In case anyone hasn’t heard/read about this yet, last week a lengthy but highly interesting article was published in the Atlantic about the controversial so-called “Gospel of Jesus’s Wife,” a papyri fragment in which Jesus addresses someone as “my wife.” Although dating and other tests have yet to show any evidence of forgery or tampering, most critical biblical scholars remain unconvinced at its legitimacy. The one word I took away from the story which the article recounts, of the journalist’s journey to track down the ownership of the fragment, is bizarre. I mean, honestly, the story could probably be written into a book  better, more exciting, and more mysterious than The Da Vinci Code. I don’t want to write a full post about this now, but here are some things I took away:

  1. Far and away the most important thing I took away from the article was how impressed I am with its author, journalist Ariel Sabar. His commitment to seeking truth, tracking down answers, and just sticking with the story is extremely rare in today’s climate of fast paced news snippets which are more concerned with entertainment value than accuracy or depth. Most journalists today seem to be more like Dr. King, whom Sabar discusses in his article, who was completely uninterested in digging deeper in the story in order to discover the truth. Sabar, you have my utmost respect. What a wild, crazy ride.

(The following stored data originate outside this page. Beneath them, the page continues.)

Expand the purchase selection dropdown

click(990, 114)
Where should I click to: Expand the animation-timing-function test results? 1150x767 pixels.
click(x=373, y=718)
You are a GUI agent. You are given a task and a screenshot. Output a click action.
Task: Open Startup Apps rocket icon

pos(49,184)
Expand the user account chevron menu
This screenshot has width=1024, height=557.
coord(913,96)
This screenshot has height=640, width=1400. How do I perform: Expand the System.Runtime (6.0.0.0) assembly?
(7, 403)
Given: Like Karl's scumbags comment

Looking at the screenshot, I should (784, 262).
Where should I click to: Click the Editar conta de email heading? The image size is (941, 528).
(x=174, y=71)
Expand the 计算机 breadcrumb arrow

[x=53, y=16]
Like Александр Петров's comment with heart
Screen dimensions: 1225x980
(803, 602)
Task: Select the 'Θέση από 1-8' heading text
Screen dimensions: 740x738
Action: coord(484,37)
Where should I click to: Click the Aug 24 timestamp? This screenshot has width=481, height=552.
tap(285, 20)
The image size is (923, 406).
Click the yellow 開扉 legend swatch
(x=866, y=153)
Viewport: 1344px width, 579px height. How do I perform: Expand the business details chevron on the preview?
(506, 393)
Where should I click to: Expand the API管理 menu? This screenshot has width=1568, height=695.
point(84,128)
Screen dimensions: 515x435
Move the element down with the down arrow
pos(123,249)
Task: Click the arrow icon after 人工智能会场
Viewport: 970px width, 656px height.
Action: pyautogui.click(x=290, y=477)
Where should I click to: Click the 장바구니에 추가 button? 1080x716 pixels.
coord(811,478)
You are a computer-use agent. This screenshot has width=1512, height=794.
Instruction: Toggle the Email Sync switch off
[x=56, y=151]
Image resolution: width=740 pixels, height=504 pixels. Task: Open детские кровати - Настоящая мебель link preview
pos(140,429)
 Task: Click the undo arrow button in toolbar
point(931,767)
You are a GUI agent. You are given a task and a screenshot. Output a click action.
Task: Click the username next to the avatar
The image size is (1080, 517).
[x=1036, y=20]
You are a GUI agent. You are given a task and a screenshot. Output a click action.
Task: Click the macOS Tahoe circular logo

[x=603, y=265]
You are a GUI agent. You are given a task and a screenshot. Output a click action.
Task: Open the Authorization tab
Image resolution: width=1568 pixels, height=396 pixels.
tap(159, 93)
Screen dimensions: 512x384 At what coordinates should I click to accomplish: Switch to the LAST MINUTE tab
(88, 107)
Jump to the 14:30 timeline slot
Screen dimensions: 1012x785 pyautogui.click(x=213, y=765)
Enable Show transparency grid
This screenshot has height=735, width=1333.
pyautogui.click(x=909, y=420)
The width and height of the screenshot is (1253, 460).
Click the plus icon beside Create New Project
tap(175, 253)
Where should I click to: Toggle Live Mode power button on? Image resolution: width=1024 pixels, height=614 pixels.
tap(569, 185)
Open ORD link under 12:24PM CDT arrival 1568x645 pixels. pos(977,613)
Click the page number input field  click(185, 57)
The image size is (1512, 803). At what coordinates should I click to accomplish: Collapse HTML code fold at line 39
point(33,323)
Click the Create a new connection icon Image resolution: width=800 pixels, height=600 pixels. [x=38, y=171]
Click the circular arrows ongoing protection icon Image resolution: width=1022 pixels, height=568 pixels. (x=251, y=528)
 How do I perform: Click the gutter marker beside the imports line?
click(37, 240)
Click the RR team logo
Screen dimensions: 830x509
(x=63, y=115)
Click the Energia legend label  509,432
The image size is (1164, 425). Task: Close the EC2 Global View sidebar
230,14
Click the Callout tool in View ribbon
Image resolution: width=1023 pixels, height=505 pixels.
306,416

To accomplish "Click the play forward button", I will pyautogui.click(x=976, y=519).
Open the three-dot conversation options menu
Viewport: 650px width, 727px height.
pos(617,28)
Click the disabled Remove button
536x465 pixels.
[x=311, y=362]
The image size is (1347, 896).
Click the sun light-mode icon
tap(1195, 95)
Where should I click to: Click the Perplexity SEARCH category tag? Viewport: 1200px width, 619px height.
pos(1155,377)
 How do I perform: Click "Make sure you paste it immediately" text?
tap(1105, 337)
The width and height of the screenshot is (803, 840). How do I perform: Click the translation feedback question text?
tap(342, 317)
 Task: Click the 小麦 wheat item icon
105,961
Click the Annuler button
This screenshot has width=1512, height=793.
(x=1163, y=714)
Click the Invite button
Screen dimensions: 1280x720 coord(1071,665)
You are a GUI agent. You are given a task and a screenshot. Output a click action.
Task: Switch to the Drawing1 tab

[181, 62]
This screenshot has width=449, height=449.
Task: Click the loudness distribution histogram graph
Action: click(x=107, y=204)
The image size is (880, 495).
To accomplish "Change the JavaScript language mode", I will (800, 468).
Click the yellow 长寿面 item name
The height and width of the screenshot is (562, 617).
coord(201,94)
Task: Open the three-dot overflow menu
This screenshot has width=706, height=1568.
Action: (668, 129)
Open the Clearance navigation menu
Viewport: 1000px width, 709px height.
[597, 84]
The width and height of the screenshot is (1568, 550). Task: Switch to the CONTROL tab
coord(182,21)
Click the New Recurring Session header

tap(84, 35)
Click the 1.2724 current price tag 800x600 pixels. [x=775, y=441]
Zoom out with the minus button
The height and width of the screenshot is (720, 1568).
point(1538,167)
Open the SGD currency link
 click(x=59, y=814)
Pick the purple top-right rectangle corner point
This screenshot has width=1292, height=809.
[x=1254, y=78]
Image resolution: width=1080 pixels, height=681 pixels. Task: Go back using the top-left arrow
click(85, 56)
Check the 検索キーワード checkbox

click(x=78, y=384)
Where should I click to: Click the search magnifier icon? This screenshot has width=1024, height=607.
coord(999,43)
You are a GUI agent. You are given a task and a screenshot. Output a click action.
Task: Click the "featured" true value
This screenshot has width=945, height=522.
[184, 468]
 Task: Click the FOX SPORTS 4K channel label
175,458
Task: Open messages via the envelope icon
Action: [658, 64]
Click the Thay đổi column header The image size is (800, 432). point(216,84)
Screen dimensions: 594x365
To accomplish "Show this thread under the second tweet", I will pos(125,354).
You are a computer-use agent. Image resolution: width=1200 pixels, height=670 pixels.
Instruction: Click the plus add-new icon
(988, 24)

  2. The whole story comes down to a Mr. Walter Fritz, who is probably one of the most strange and shady persons I’ve ever heard of. You could not pay me a million dollars to trust a single word out of this man’s mouth, even over something so trivial as his favorite flavor of ice cream
  3. Dr. King, the Harvard scholar in possession of the fragment, and who first brought it to the attention of the scholarly world, in response to the article admitted that it was most likely a forgery. I suspect this had much more to do with protecting her own reputation than anything else. You can read this response here.
  4. Finally, to add a little humor to what is already a perplexingly, comically ridiculous story, Fred Sanders, a theologian who works with an honors program I will be a part of next year, wrote this little satirical commentary on the whole thing. I highly recommend checking it out, as it is sure to give you a laugh.

I thought this topic would be interesting to you all, and it is related to a subject I am currently researching/writing about. As I mentioned in a recent article, I am writing an in depth series of posts about the issue of the historicity and identity of Jesus. The first of these articles should be finished within the next few weeks. In the meantime, I will also be beginning a new series on Aquinas’s First Cause argument for the existence of God. Thanks for reading!